Think about it - one of the things you can teach your DD as she grows up is that one partner does not carry the load. You can teach her healthy boundaries to protect herself from the kind of situation you are in - which is that all your emotional, physical and financial energies have gone into sustaining an untenable situation. And when the cracks started to show, your husband has left and wants you to sustain it from a distance (in your own interests of courseHmm). And rather than saying - enough! you are going to carry on channelling your energies into sorting him out from a distance - for your DD.

I know you are acting out of love and compassion, but your DD is not you, because she has a mother who can prevent her being you. She has a mother who can get to a lawyer and protect her interests (and yours) and make sure that she doesn’t grow up thinking she is responsible for financially irresponsible men. That is another way of looking at it.

What would you advise your DD in your position? Model that.

ItsNiceItsDifferentItsUnusual · 01/01/2018 09:26

Given that you have a senior job, pay all bills, do all house work/thinking, as well as worrying that your dh is running up debts with the huge disposable income you've allowed him - I'm not at all surprised you're anxious. It sounds as though you're that way inclined anyway - I am too - but I suspect you will be feeling more relaxed the longer you are away from him.

I think you need to be very, very careful with this man. Even if he doesn't have an evil master plan - and it sounds as though he actually might, I'm afraid to say - he still doesn't sound an overly decent person. He's allowed you to take care of the family in it's absolute totality, but is making you feel shit about the way you're doing it. He's outrageous.

Natalies85 · 01/01/2018 10:30

Hello All, thank you for the advice and comments this morning.
Reanimated - I have suffered from anxiety and depression since my mid-teens. I have only had really severe/ can't function type episodes twice (aged 17 and then again aged 31 just after my daughter was born). The underlying but manageable anxiety has been worse since my daughter was born, I think now that is more because it has re-surfaced issues from my own childhood and I have put extreme pressure on myself to create a perfect family for my daughter. My husband is a much more relaxed person which is at least part of the reason I took on more within the house and generally managing the family. I am quite controlling in that respect - overtime I've ended up doing things because it "won't get done properly" if I let anyone else. I don't blame my husband for that. I do blame him for not being more proactive to help, for example I often do a five hour round trip to visit my mum with my daughter on a Saturday (she has COPD and is virtually house-bound due to health complications from life-long alcoholism). My husband would spend the whole day watching sky sports and I would need to clean the house on Sunday. I feel he could have at least tried to lighten the load, but his perspective is that I would just criticise him for not doing it properly.

OP posts:
SuperLoudPoppingAction · 01/01/2018 10:41

Quite a few men do that. It's a cop out.
I think he takes advantage of the fact you are fairly self critical and deflects any criticism of him with one of you. Which just adds to your anxiety.
It's a bit like gaslighting too. You know there is an issue (house needs to be tidied) but it all gets turned around so you feel unreasonable.

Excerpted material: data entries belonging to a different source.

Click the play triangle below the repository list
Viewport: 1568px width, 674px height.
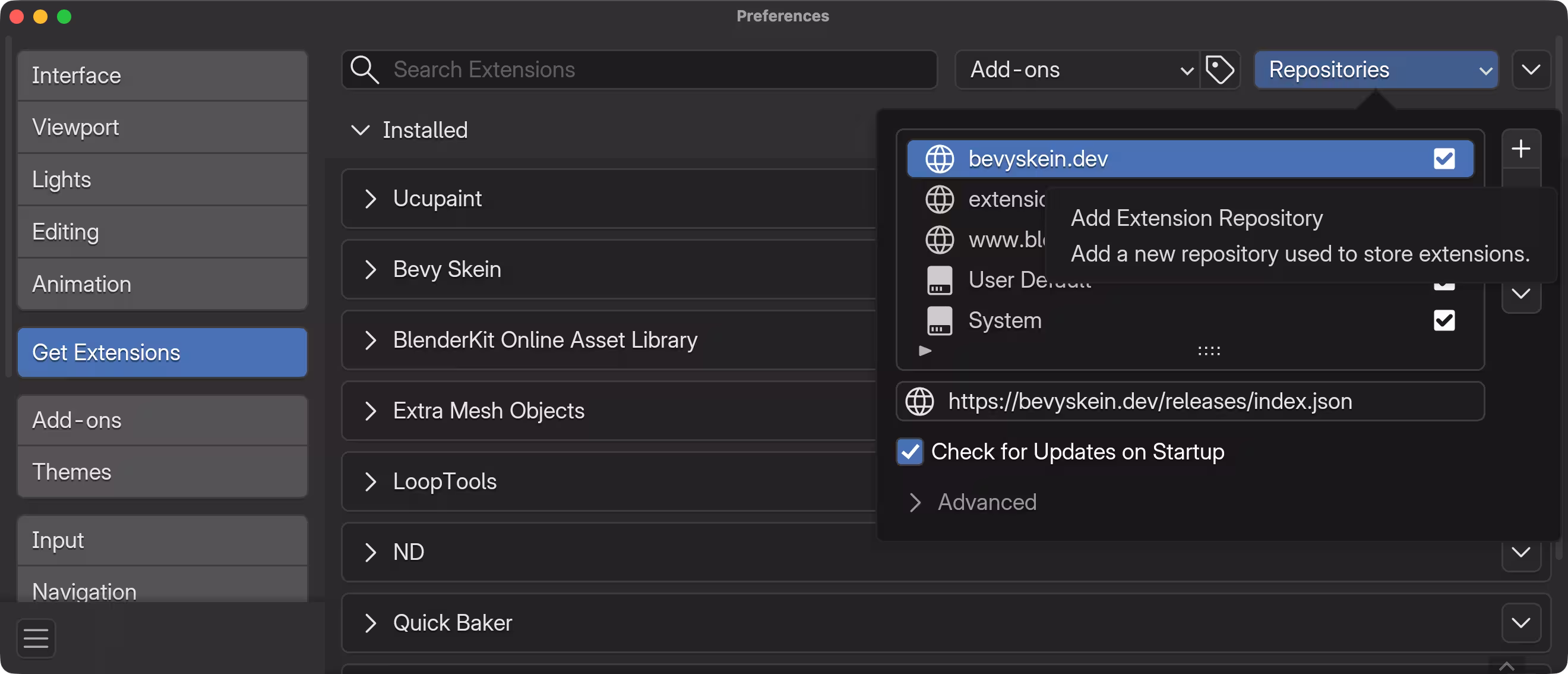click(x=925, y=351)
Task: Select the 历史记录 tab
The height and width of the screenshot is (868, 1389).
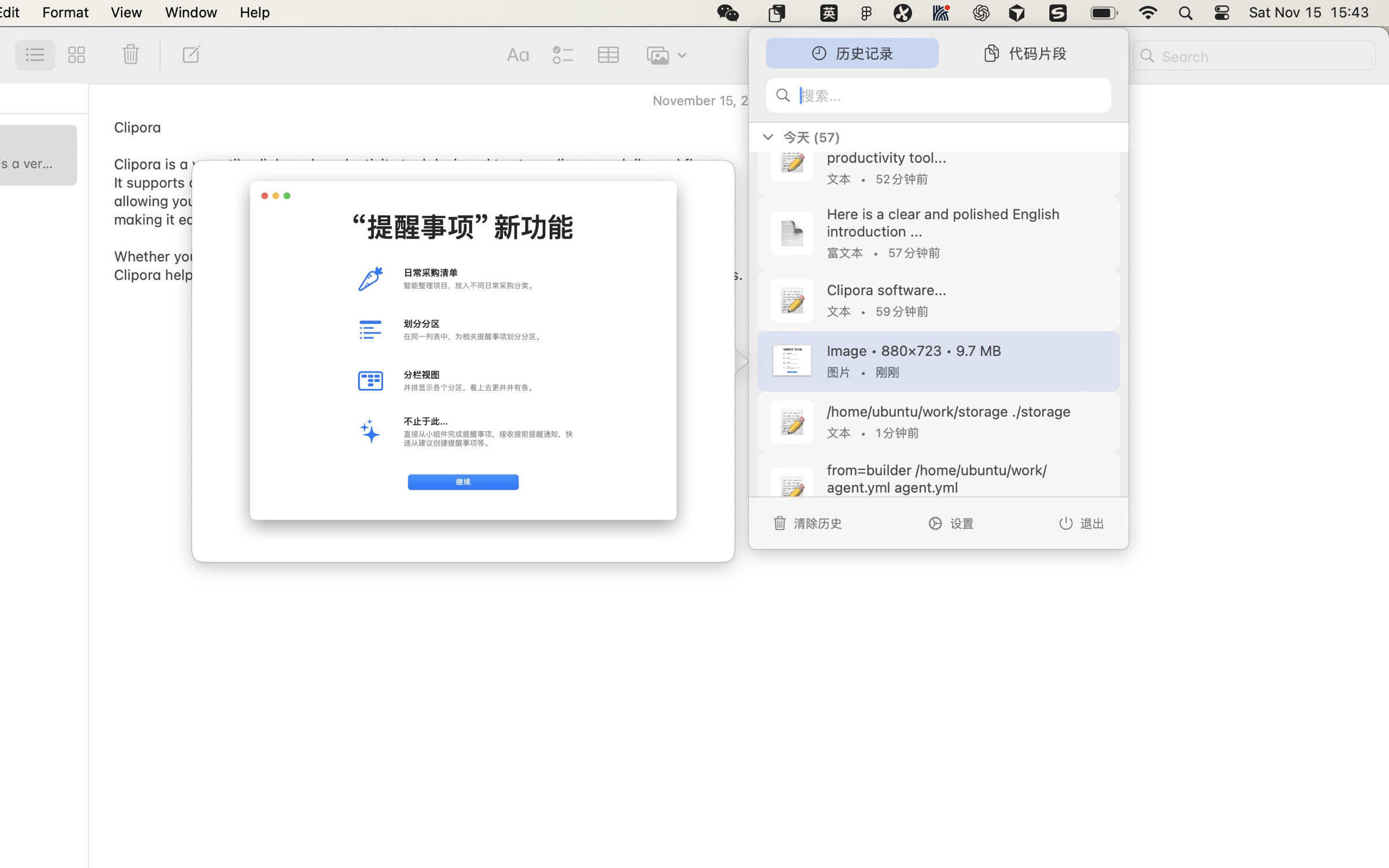Action: coord(852,54)
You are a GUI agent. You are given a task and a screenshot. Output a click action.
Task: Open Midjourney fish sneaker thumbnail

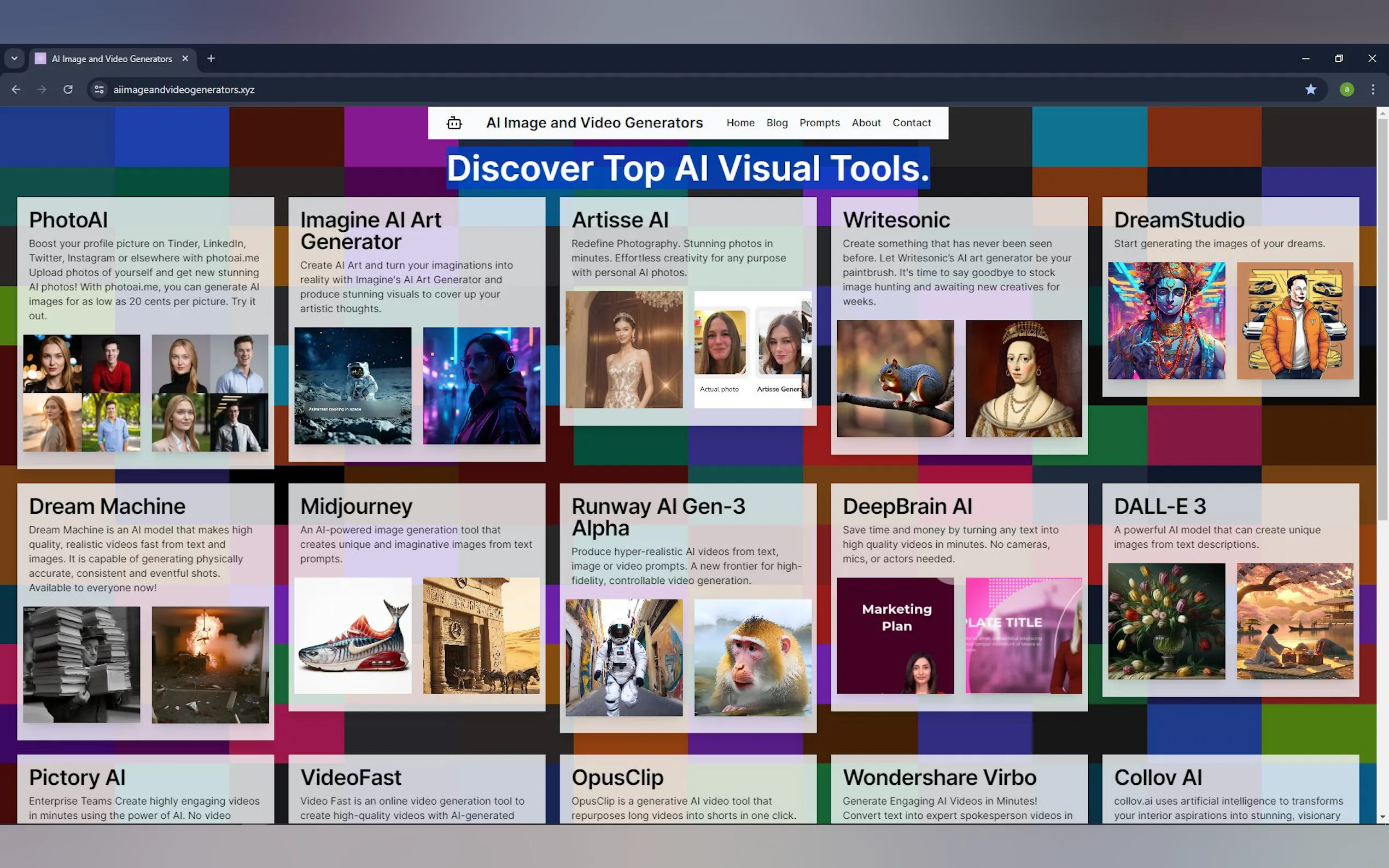pyautogui.click(x=353, y=636)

www.theguardian.com/world/2017/may/26/gender-wars-household-chores-comic
This illustrates how even with a partner who says he wants to do his share it can be exhausting to manage a household.

SuperLoudPoppingAction · 01/01/2018 10:44

I think you would really benefit from some work to build up your self esteem so you can stick up for yourself and your relationship with your daughter.

From the outside it's clear you're capable and thoughtful and you have so much to offer. But when you talk about yourself it's to list things you see as flaws.

Wanting a house to actually be clean isn't a bad thing!